Thursday, April 9 | 5:00–7:00 p.m.
Alvin Sherman Library | Adolfo & Marisela Cotilla Gallery

In this collaborative research project, four faculty members in the college’s Division of Humanities are investigating the experiences of new, fulltime writing faculty in order to understand the phenomenon of professional identity construction from academic training to fulltime faculty appointment. Polling a representative population of colleagues during their first three years of employment yields information about the tactics writing faculty use to construct a professional identity through teaching, research, and service.

Allison  Brimmer
Allison Brimmer, Ph.D., assistant professor

Juliette Kitchens
Juliette Kitchens, Ph.D., assistant professor

Claire Lutkewitte
Claire Lutkewitte, Ph.D., assistant professor

Molly J. Scanlon
Molly J. Scanlon, Ph.D., assistant professor


Fall 2014 Lectures

Christopher Blanar"Nice Brain, We'll Take It! Brain Worms, Body Snatchers, and Puppet Masters"

Christopher Blanar, Ph.D., assistant professor

We like to think we're in control of our own actions.
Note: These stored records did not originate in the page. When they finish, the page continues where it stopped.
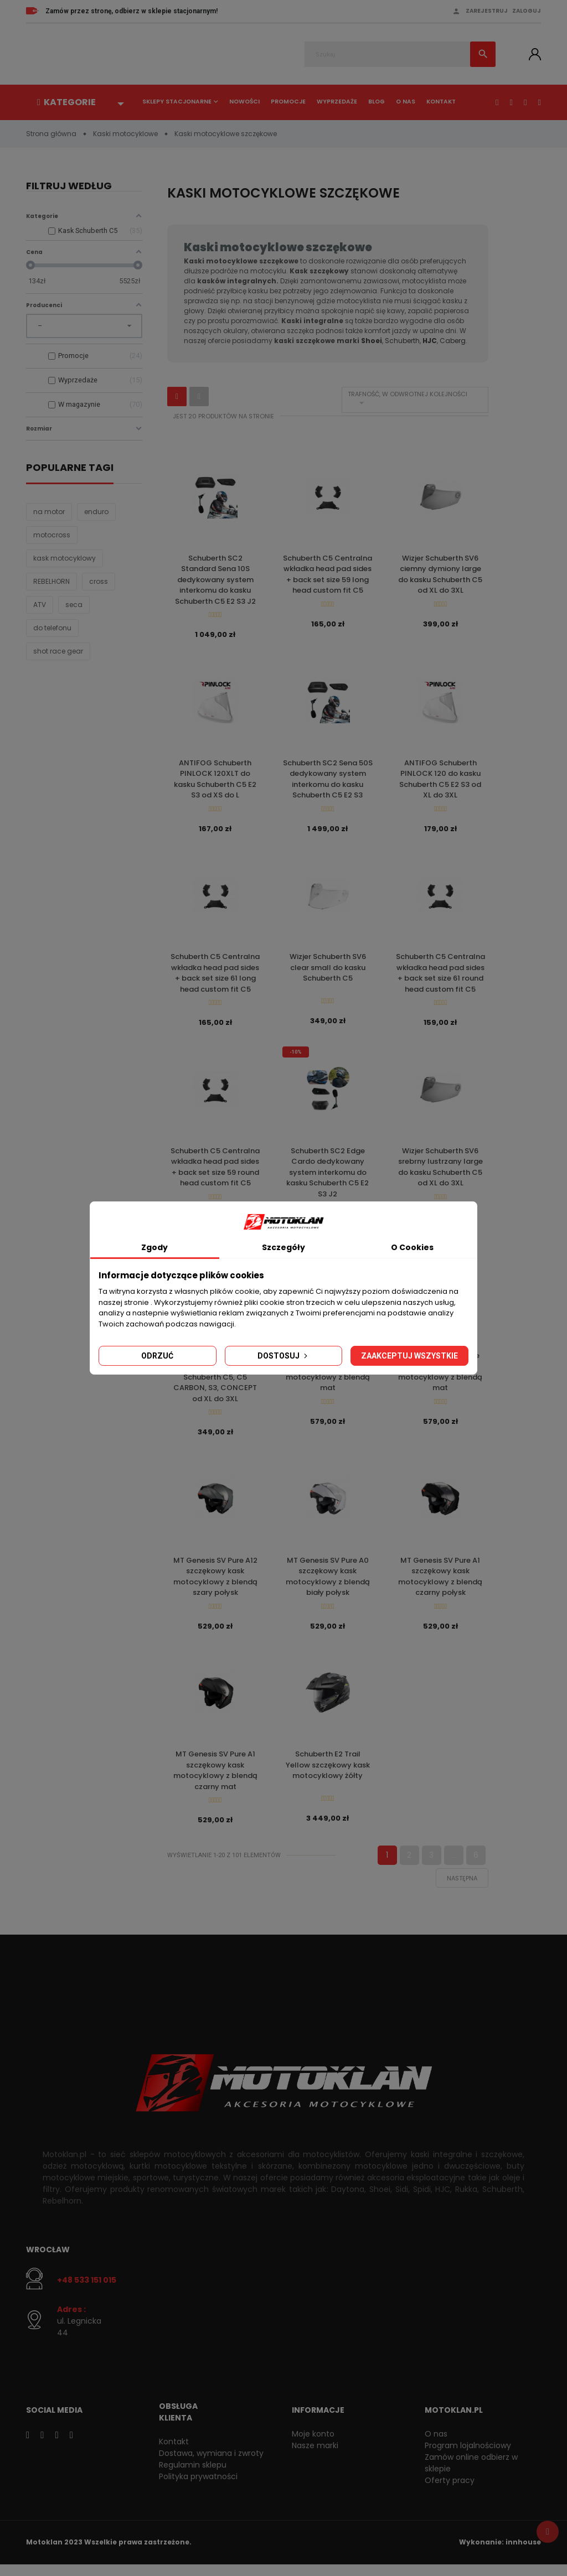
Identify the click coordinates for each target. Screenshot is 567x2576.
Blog (376, 101)
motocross (51, 535)
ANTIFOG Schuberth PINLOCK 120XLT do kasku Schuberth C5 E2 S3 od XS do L (215, 780)
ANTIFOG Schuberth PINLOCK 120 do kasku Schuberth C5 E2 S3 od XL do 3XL (440, 780)
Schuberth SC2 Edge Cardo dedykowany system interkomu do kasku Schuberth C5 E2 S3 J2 (327, 1177)
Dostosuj (283, 1355)
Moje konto (313, 2444)
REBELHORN (51, 582)
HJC (429, 340)
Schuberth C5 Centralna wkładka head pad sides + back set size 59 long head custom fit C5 (327, 574)
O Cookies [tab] (412, 1247)
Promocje (288, 101)
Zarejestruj (487, 11)
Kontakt (441, 101)
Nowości (244, 101)
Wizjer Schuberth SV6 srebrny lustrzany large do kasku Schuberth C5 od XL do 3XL (440, 1172)
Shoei (371, 340)
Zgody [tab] (154, 1247)
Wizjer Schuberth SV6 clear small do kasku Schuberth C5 (328, 971)
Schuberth (402, 340)
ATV (39, 605)
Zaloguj (526, 11)
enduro (96, 512)
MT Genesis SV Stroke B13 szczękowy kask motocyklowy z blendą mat (440, 1378)
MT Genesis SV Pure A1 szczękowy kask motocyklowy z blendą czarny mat (215, 1780)
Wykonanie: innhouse (500, 2553)
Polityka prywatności (198, 2487)
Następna (462, 1889)
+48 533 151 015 (86, 2291)
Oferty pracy (450, 2491)
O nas (405, 101)
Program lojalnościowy (468, 2456)
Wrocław (48, 2261)
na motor (49, 512)
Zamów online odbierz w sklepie (471, 2474)
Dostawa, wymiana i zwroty (211, 2464)
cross (98, 582)
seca (74, 605)
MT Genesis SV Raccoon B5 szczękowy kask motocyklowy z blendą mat (327, 1378)
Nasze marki (315, 2456)
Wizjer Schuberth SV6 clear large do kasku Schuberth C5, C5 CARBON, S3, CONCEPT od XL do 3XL (215, 1384)
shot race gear (58, 651)
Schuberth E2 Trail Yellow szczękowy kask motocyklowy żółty (328, 1775)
The idea of losing that control is terrifying, and has been the premise of many horror stories. Yet the truth is even stranger than fiction, and in this talk Blanar presents some of the parasites, parasitoids, and pathogens that shape our bodies and manipulate our behavior.


Yvette Fuentes"The Dispersed Nation: The Representation of the Jewish People and Their History in Contemporary Cuban Fiction"

Yvette Fuentes, Ph.D., associate professor

There has been great interest in documenting the Jewish presence in Cuba and within the Cuban-exile community. A number of recent historical texts and documentaries have examined the history of this group's arrival on the island, as well as the departure of the majority into (a second or third) exile. Very little research, however, has been done on the representation of Jews in contemporary Cuban fiction. This lecture will examine several recently published novels by authors on and off the island, focusing on how these works suggest a transnational Jewish and Cuban identity.


Matthew Collins"Who Are You? The Role of Memory in Identity"

W. Matthew Collins, Ph.D., associate professor

Identity is who we are—our personalities, our abilities, our thoughts, and our memories. But without memory, do you cease to exist? By examining what we know about memory and cases of amnesia, this talk will explore the importance of memory to our own identity.



Eric Mason"Me, You, and My Avatar: Composing Real Identities in Virtual World"

Eric Mason, Ph.D., assistant professor

From social media to online dating sites to video games, we now have the ability to "curate" our online identities, much like a curator would select only certain paintings in a museum's collection to be viewed publicly. But what kinds of identities are created in these online spaces, and to what ends? What kind of roles and relationships are we pushed towards within the constraints of today's digital media? Are we, as Sherry Turkle suggests, increasingly narcissistic recluses who are merely "alone together"? This presentation will explore the role of digital spaces in the processes of identity formation and curation.


Michael Voltaire"Voila! The Discovery of Hispaniola: Colonization and Cultural Identity of Two Nations"

Michael Voltaire, Ph.D., BCBA-D, assistant professor

This lecture will explore the concept of personal and cultural identity and highlight the discovery of Hispaniola, its subsequent colonization, and the events that have shaped its transformation. Two republics with a common heritage have shared the island of Hispaniola for more than five centuries. In spite of the many conflicts that have arisen through the years between the two nations, the cultural identities that have emerged on both sides of the island today undeniably point to a common ancestry.